More on the coral reef crisis

A new viewpoint article by Charlie Veron and a number of top coral reef scientists summarizing the near-term threats of rising CO2 on the world's coral reefs appears in the latest issue of Marine Pollution Bulletin. The take-home message of the article is right there in the title: "Coral reef crisis: The critical importance of <350 ppm CO2"

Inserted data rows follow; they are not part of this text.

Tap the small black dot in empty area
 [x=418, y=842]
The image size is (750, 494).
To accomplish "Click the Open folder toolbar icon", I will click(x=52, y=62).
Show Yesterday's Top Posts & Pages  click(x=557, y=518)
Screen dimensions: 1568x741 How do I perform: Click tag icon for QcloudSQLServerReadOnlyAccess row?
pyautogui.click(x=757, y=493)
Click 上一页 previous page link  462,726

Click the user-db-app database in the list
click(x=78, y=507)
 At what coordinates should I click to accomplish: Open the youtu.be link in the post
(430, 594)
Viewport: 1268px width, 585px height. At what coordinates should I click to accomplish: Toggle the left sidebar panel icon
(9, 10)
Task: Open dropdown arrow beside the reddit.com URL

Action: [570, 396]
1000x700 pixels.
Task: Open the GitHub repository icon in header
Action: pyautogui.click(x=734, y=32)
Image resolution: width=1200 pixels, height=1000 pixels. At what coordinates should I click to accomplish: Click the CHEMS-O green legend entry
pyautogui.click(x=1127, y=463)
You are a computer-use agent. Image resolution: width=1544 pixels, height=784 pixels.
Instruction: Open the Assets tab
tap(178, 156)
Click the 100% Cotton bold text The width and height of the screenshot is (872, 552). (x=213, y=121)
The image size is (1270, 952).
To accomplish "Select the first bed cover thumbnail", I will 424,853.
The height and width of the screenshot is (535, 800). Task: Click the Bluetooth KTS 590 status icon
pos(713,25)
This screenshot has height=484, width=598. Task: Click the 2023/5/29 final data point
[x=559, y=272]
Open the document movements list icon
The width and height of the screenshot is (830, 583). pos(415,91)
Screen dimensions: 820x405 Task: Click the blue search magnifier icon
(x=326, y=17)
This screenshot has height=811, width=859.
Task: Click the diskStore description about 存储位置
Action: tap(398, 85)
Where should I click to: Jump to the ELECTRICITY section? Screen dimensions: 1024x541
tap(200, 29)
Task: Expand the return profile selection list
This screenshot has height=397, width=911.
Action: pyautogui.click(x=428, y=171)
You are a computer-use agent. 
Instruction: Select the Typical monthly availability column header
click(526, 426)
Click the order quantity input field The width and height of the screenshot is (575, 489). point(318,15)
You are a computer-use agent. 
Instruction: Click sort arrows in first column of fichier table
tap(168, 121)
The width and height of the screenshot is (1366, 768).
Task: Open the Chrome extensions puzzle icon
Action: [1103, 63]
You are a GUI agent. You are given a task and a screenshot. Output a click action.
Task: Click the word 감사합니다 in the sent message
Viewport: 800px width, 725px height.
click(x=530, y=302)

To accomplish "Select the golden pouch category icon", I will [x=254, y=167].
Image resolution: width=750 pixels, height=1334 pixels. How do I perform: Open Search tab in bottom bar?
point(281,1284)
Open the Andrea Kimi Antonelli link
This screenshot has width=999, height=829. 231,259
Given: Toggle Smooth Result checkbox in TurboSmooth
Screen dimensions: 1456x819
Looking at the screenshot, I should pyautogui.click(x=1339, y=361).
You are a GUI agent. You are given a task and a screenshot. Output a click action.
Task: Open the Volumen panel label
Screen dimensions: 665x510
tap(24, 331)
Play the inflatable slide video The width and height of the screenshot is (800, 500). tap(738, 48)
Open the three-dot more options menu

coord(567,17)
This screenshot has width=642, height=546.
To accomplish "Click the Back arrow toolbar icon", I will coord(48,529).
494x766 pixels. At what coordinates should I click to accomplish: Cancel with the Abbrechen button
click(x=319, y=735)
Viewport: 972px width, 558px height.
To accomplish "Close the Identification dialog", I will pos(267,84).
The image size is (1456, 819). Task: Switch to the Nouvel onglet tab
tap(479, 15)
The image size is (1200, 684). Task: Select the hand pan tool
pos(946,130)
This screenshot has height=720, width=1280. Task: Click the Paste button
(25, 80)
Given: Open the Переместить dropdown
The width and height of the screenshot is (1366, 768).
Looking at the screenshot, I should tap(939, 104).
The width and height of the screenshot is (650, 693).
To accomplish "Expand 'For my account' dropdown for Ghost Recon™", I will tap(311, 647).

The article is the outcome of a meeting held by the British Royal Society in July, where Veron delivered the presentation I mentioned in a recent post. It is an interesting read. The language, and the actual pdf of the article, should be accessible to most readers.

The abstract:

Temperature-induced mass coral bleaching causing mortality on a wide geographic scale started when atmospheric CO2 levels exceeded ~320 ppm. When CO2 levels reached ~340 ppm, sporadic but highly destructive mass bleaching occurred in most reefs world-wide, often associated with El Niño events. Recovery was dependent on the vulnerability of individual reef areas and on the reef’s previous history and resilience. At today’s level of ~387 ppm, allowing a lag-time of 10 years for sea temperatures to respond, most reefs world-wide are committed to an irreversible decline. Mass bleaching will in future become annual, departing from the 4 to 7 years return-time of El Niño events. Bleaching will be exacerbated by the effects of degraded water-quality and increased severe weather events. In addition, the progressive onset of ocean acidification will cause reduction of coral growth and retardation of the growth of high magnesium calcite-secreting coralline algae. If CO2 levels are allowed to reach 450 ppm (due to occur by 2030–2040 at the current rates), reefs will be in rapid and terminal decline world-wide from multiple synergies arising from mass bleaching, ocean acidification, and other environmental impacts. Damage to shallow reef communities will become extensive with consequent reduction of biodiversity followed by extinctions. Reefs will cease to be large-scale nursery grounds for fish and will cease to have most of their current value to humanity. There will be knock-on effects to ecosystems associated with reefs, and to other pelagic and benthic ecosystems. Should CO2 levels reach 600 ppm reefs will be eroding geological structures with populations of surviving biota restricted to refuges. Domino effects will follow, affecting many other marine ecosystems. This is likely to have been the path of great mass extinctions of the past, adding to the case that anthropogenic CO2 emissions could trigger the Earth’s sixth mass extinction.